• **Trecho selecionado**
*-*-*

A Altivez da Chancelaria Venezuelana vs. a Submissão da Chancelaria Brasileira

Bolsonaro se dobra aos interesses estadunidenses

Por Matheus Mendes

Eventos e ações recentes no teatro global revelam o conteúdo de duas posições antagônicas no âmbito da diplomacia atual. De um lado, encontramos o imperialismo norte-americano, agora adotando uma postura agressiva de confronto com o direito e contra os organismos internacionais. De outro lado, temos a posição adotado pela grande maioria das chancelarias do planeta, a de preservar e fomentar os mecanismos de resolução pacífica dos conflitos internacionais, em clima de cooperação e fortalecimento do sistema do direito internacional.

Essas duas posições antagônicas são também posições antagônicas no espectro geopolítico: enquanto a destruição do sistema do direito internacional é a posição trumpista de extrema-direita, a posição conservadora das relações internacionais acabou tornando-se uma posição multilateralista que possui em seu horizonte um mundo sem uma única grande hegemonia estadunidense dominando os assuntos estrangeiros.

Para ilustrar esse ponto, podemos tomar como exemplo a atuação de duas chancelarias latino-americanas: a brasileira, de Ernesto Araujo, e a venezuelana, de Jorge Arreaza.

*-*-*

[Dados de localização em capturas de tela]
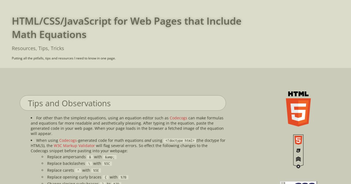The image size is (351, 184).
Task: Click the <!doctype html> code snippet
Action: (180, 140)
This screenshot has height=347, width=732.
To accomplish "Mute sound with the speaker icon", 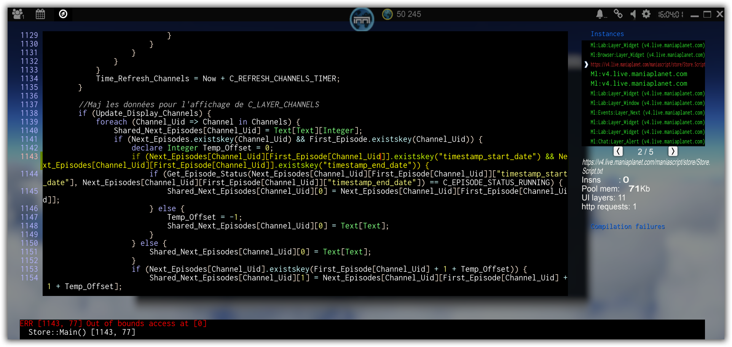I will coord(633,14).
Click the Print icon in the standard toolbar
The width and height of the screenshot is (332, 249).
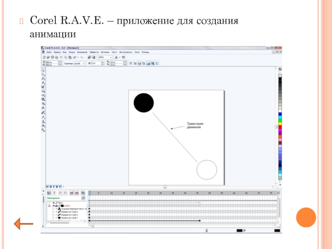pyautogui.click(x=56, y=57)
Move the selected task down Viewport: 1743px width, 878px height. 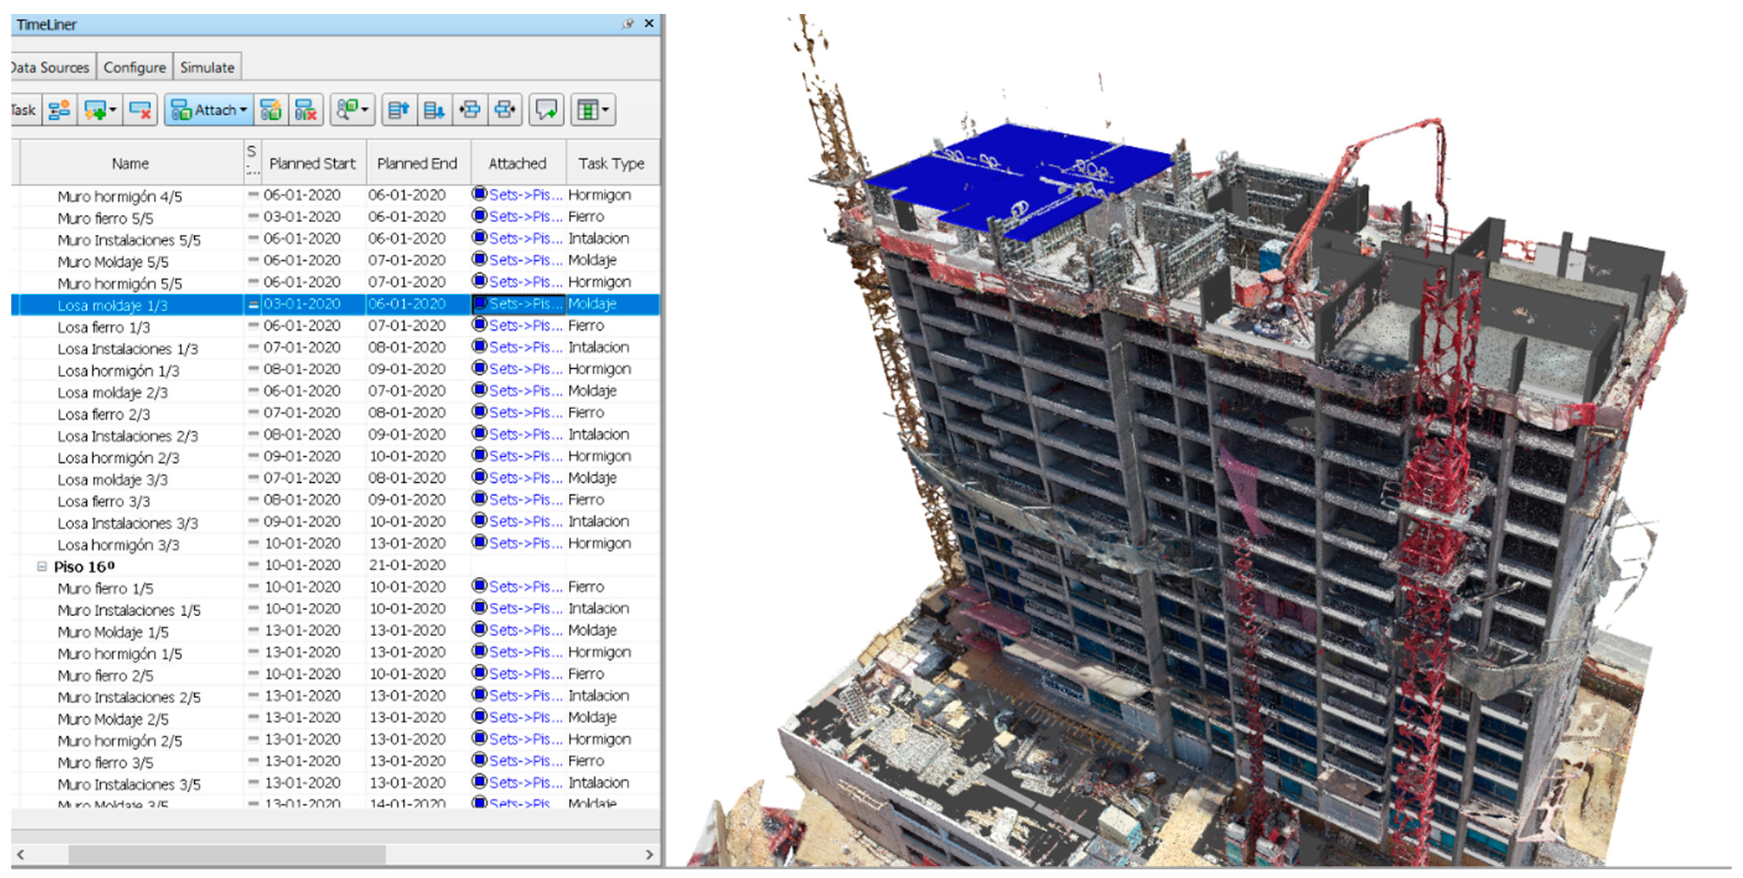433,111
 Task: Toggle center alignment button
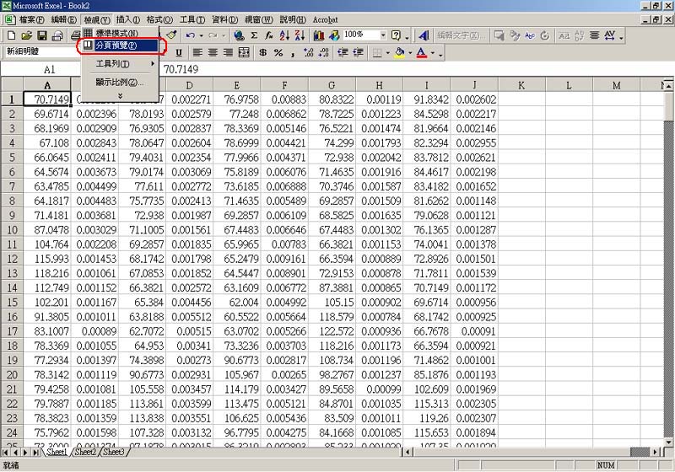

*-*-*

• **Instruções da tarefa**
Continue o artigo sobre as chancelarias brasileira e venezuelana a partir do ponto em que ele para. Os dados não têm relação com o artigo sobre as chancelarias brasileira e venezuelana.

• **Resposta**
Ernesto Araujo é conhecido pelos brasileiros como aquilo que é: um reacionário afim às incoerências de Olavo de Carvalho, apologeta do monarquismo e adepto das mais variadas teorias da conspiração, que vão da crença num globalismo mundial (illuminati) que usaria malignamente o argumento do aquecimento global contra o desenvolvimento do comércio internacional, à tese conspiracionista do supremacismo ocidental de que estaria em operação uma grande ofensiva comunista de islamização da Europa por meio da imigração massiva de árabes. No comando do Itamaraty, Ernesto Araujo promove eventos de cunho monarquista e anti-comunista. De fato, divulgar um tipo de pseudociência e anti-intelectualismo, promovendo pessoas desqualificadas e sem credenciais científicas, como youtubers e membros da família real, à pessoas dignas de palestras sobre assuntos relevantes às Relações Internacionais, tem sido um dos destaques da atual gestão do 4chanceler, como o Ernesto Araujo é chamado, em jogo de palavras que inclui o fórum de internet onde se reúne a alt-right e o cargo que ocupa.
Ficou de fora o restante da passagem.